● **EXTRACT TO READ**:

·····

Coda by Simon Gray Faber & Faber/Granta, 252pp, £14.99

JUST GET A FIRST SENTENCE, then another one, Simon Gray tells himself, "and if you're lucky, you'll catch up with yourself in what you understand, at 4am on this Friday morning, will be an account of what you've been told, on good medical authority, is the beginning of your dying ..."

That's what this book is about, coming to terms with death, even though on the first page he tells us that, actually, he's feeling better than he had for a long time. So perhaps it's not so much that he's dying as that he is being killed off by his tumour: sentence of death by cancer has been passed, and, though there may be a stay of execution, there will be no reprieve.

Though near the end, Gray takes part in a church service, a christening where he and his wife Victoria have been asked to be godparents, he has no faith. Nevertheless, conscious that his cancer has almost certainly been caused by his 60- cigarettes-a-day habit, he has notions of original sin; something in him respects the idea of consequences and punishment. He reminds himself that he is "not only a great-great-grandchild of the Enlightenment, which was itself the father of chaos, but also that I'm descended on my father's side from a long line of Scots Presbyterians, on my mother's from a long line of Welsh Anglicans, ie Anglicans who, because of their Welshness, believed in sin, original sin and sin ever since. In other words, what a mess."

·····

● **SUPPLIED INFORMATION**:
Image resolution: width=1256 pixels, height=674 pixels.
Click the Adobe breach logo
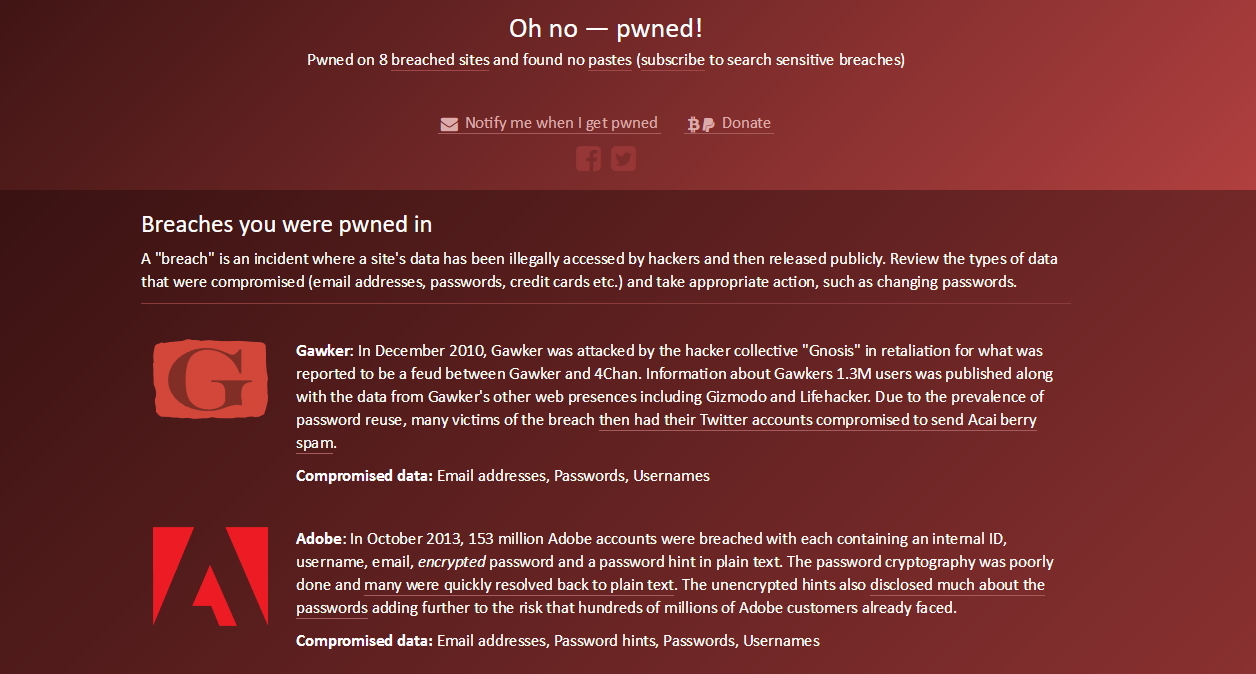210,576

·····

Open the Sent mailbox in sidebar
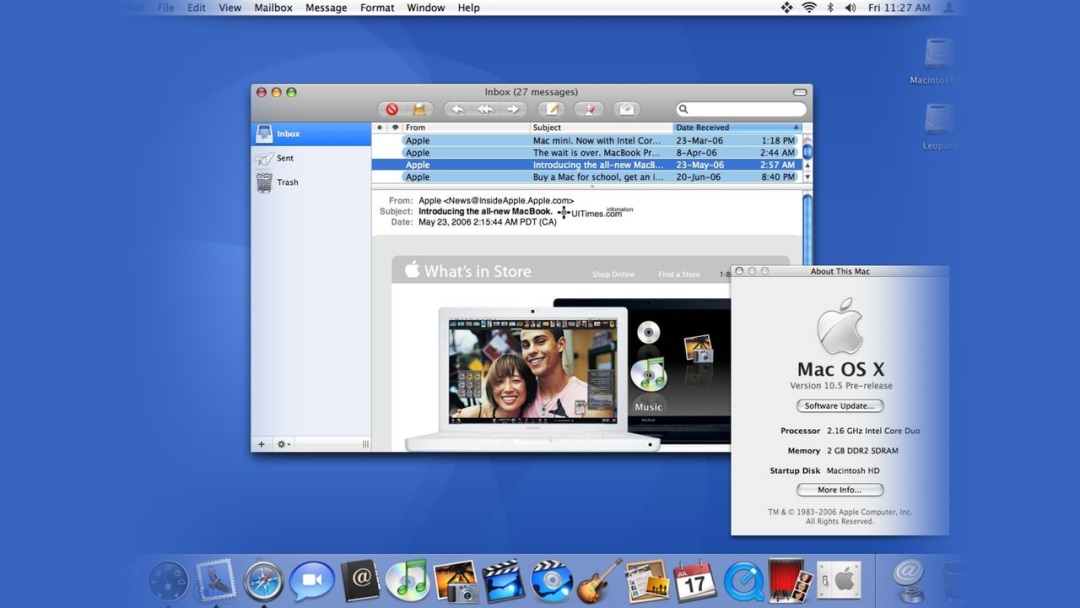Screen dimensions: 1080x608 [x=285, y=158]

·····

● **QUESTIONS**:
**A.** In the review of Coda, what reason is given for Gray holding notions of original sin even though he has no faith?
**B.** List every tradition or line of descent that Gray, as quoted in the review of Coda, says he comes from.
**C.** Proceed with the review of Coda, starting after its final sentence.

● **RESULTS OF THE EXERCISE**:
**A.** He is aware that his cancer has almost certainly been caused by his habit of smoking 60 cigarettes a day. Because of this, something in him respects the idea of consequences and punishment.

**B.**
- The Enlightenment, of which he calls himself a great-great-grandchild
- A long line of Scots Presbyterians, on his father's side
- A long line of Welsh Anglicans, on his mother's side

**C.**
He tells us about his doctors, nurses, stay in hospital, then about the decision he and his wife took to go to Crete for a holiday. Much of the book was written there. What is at once attractive and moving is the manner in which he remains alert to the details of everyday life, to the mannerisms of those he encounters, even while never able to escape for long from the knowledge that the sand is seeping through the hourglass faster and faster. He curses his foolishness in having lived as he did, gives way to moments of self-pity and fear; yet is for the most part stoical.

Those many readers who have enjoyed the three previous volumes of the Smoking Diaries will find this one every bit as compelling: less funny, despite frequent shafts of wit, considerably more moving. It's affecting for two reasons. First, Gray refuses to give way. He still finds pleasure in swimming, reading, remembering, in the simple act of being. Second, his love for Victoria, and his dependence on her, shine through every page. He often calls himself a mess, regrets the mistakes he has made, mistakes of social clumsiness rather than malice; yet a certain grace is apparent in everything he writes, a grace that comes from a willingness to look reality in the face, and not be daunted. He would have flown from such a compliment, but he deserves it.

He still finds delight in the world and in words. Opening the Oxford Book of English Verse at random, and promising himself he will read all that there is of whichever poet he happens on, he is dismayed to find he has arrived in the middle of Sir Walter Scott. But he sticks to his pledge, reads through them, and then comes to Madge Wildfire's Song, "which made my hair shift on my scalp".

Scott himself once had a dream in which he was dead, and found it comforting because it seemed he was the same man in death that he had been in life. There's no such dream here, of course, but the prospect of death and its harsh reality is always before our eyes. And as the diary continues there is comfort and inspiration to be found here too, for Gray watching death advance towards him remains obstinately the man he was. He still grumbles, chides himself, sees the humour of our wretched human condition. He still possesses what every writer needs: curiosity, and a readiness to make new discoveries about himself and those around him.

There's no demand for the reader's sympathy, but I can't imagine that many will read this book without feeling respect and affection for its author. He died of a ruptured aneurysm ten weeks before publication.